The debate around racial status reveals just how fuzzy these distinctions were, especially during the early phases of colonialism. Establishing the identity of an “indio” often revolved around a series of guided questions and prejudicial observations that informed the European eye toward an ambiguous legal subject. This assessment may imply limited input on the part of indigenous petitioners. However, as the author shows, these litigants were not passive subjects before a foreign legal process. In spite of these hurdles, indigenous litigants formed a successful strategy over the decades. The vast majority won their cases (even if they continued to face adversity outside of the courtroom — in the back alleys, the inn rooms, or the roadways of Spain). Van Deusen’s book analyzes the forced dialogue between colonizer and colonized in the administrative heart of Europe’s first modern empire, where the plaintiffs shaped the line of inquiry.
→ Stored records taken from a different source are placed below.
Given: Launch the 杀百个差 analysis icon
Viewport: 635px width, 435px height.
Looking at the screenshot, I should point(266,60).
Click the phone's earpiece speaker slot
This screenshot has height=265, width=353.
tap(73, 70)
The author infers that these slaves exploited the ambiguities of indio-ness to secure legal protections for themselves and their families.
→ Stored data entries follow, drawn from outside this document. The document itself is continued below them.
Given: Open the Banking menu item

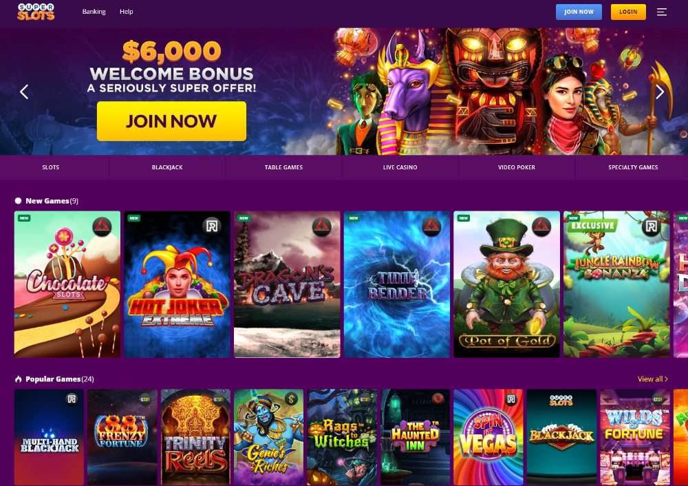Looking at the screenshot, I should click(x=94, y=12).
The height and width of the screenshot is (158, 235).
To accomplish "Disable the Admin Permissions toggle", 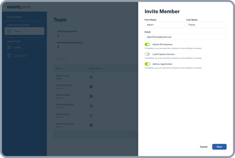I will 147,45.
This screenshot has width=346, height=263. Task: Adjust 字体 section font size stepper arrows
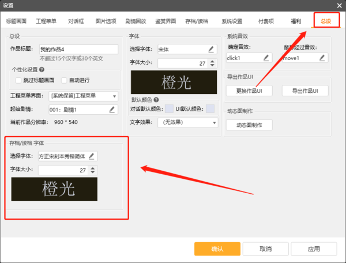coord(213,63)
Nancy van Deusen’s study of indio-ness in the courtroom makes a substantial contribution to the ethno-historical study of slavery. More specifically, her book marks the beginning of a more ambitious perspective that pokes holes in the alleged parochialism of indigenous historical actors. One of the first studies to explore the trans-imperial construction of racial categories in the sixteenth century, Global Indios perhaps raises more questions than answers. That being said, the speculative turn in the author’s reasoning — while problematic in certain instances — also showcases the indispensable role of the imagination in re-envisioning the moral history of our own times. For this reason alone, Van Deusen’s is required reading for everyone interested in the history of racial thought.

Nancy van Deusen, Global Indios: The Indigenous Struggle for Justice in Sixteenth-Century Spain (Duke University Press, 2015)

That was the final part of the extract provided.